La Révolution française marque le basculement des supplices corporels insoutenables - conçus pour témoigner dans le plus grand des éclats de la puissance du monarque, directement bafoué dans sa personne par tout manquement à la loi - vers un système dans lequel chaque peine doit en théorie être proportionnée au délit commis. Si l'abandon du supplice et des procédures de jugement qui allaient avec a été principalement justifié par l'émergence d'un humanisme, d'un respect nouveau pour les droits de l'homme, selon Michel Foucault il s'agit d'abord et avant tout d'une reconfiguration du pouvoir de juger et de punir. Pré-révolution française, les abus et les conflits de pouvoirs sont trop fréquents et visibles, ce qui augmente notamment le risque de rébellion du peuple.
Il s'agit de rendre le pouvoir judiciaire beaucoup efficace, et cela suppose notamment de définir de façon beaucoup plus exhaustive tous les "illégalismes" pour pouvoir répertorier la punition correspondante. Avec le développement de la société capitaliste, et les innovations en terme de contrôle et de discipline qui sont inventées au sein des usines - (sans contrôle, de la qualité notamment, des pertes énormes sont à prévoir!), de l'armée et de l'école, c'est la prison qui s'impose comme technique principale de punition, alors que la privation de liberté, en modulant la durée de l'incarcération selon la gravité de l'infraction commise, n'était pas forcément envisagée par les juristes qui ont réfléchi au nouveau système judiciaire post Révolution.
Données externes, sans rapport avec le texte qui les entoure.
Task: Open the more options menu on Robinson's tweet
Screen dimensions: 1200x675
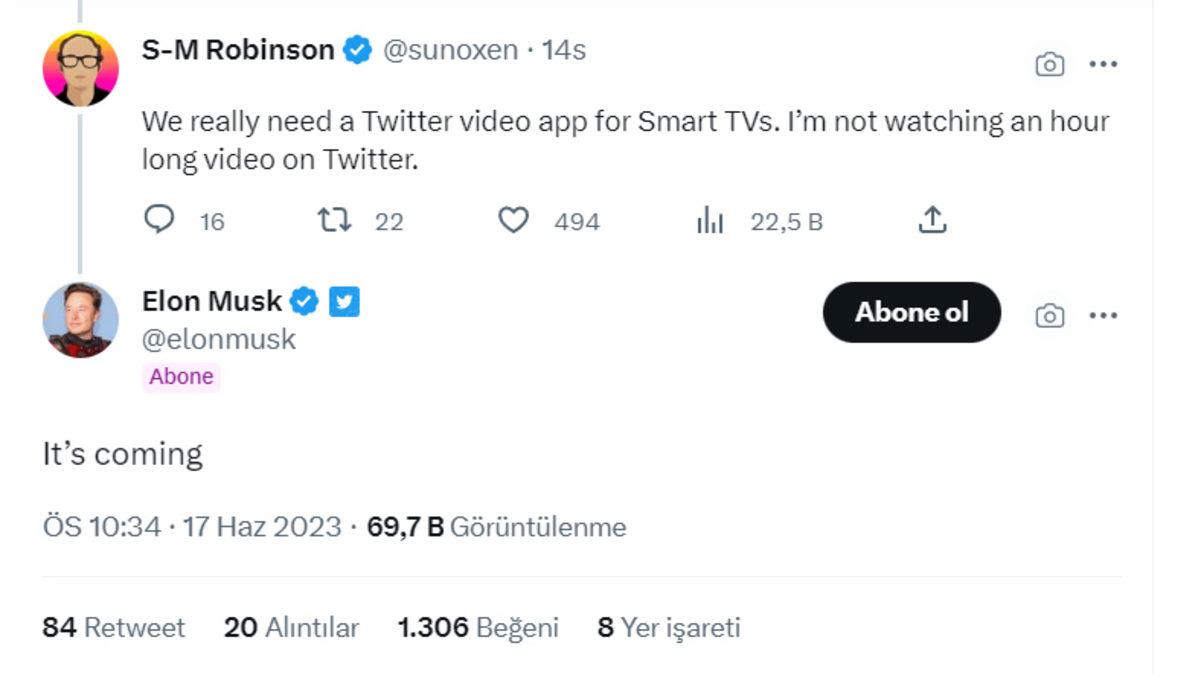Action: point(1105,63)
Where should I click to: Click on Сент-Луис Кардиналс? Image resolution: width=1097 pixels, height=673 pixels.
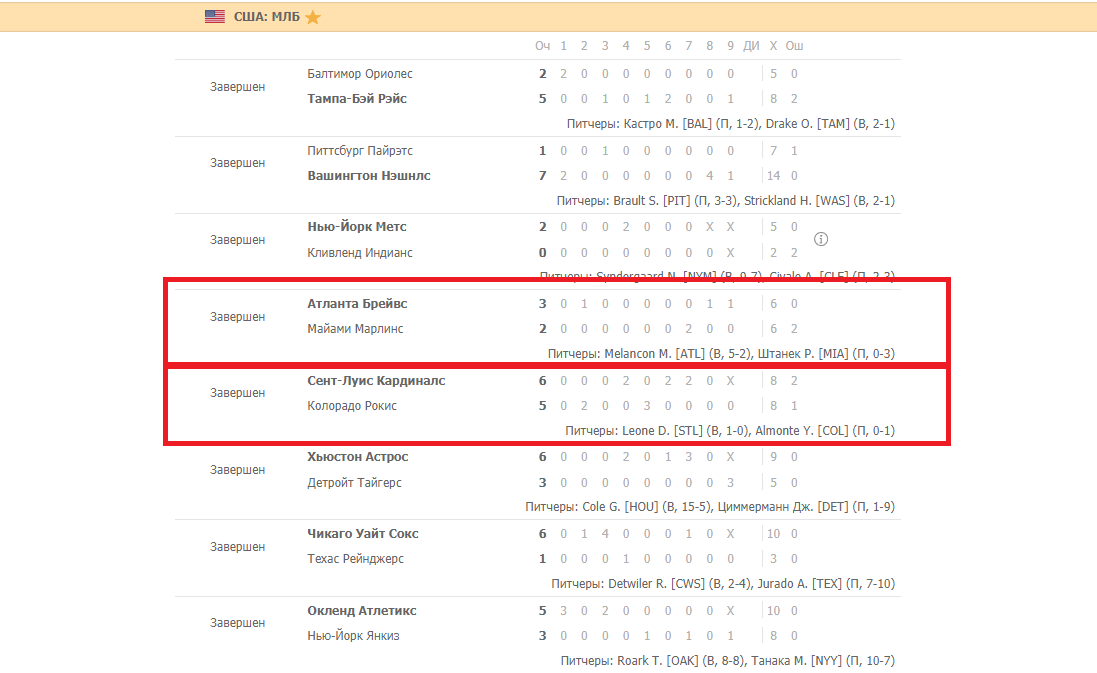[376, 381]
Michel Foucault cherche à démontrer que la prison, à la fois dans son organisation et dans sa configuration spatiale constitue une sorte d'optimum pour contrôler les individus, prétendre qu'on veut les amender pour leur bien alors que l'enjeu est plutôt de fabriquer et de contrôler une délinquance "au service" de la société et/ou du pouvoir en place.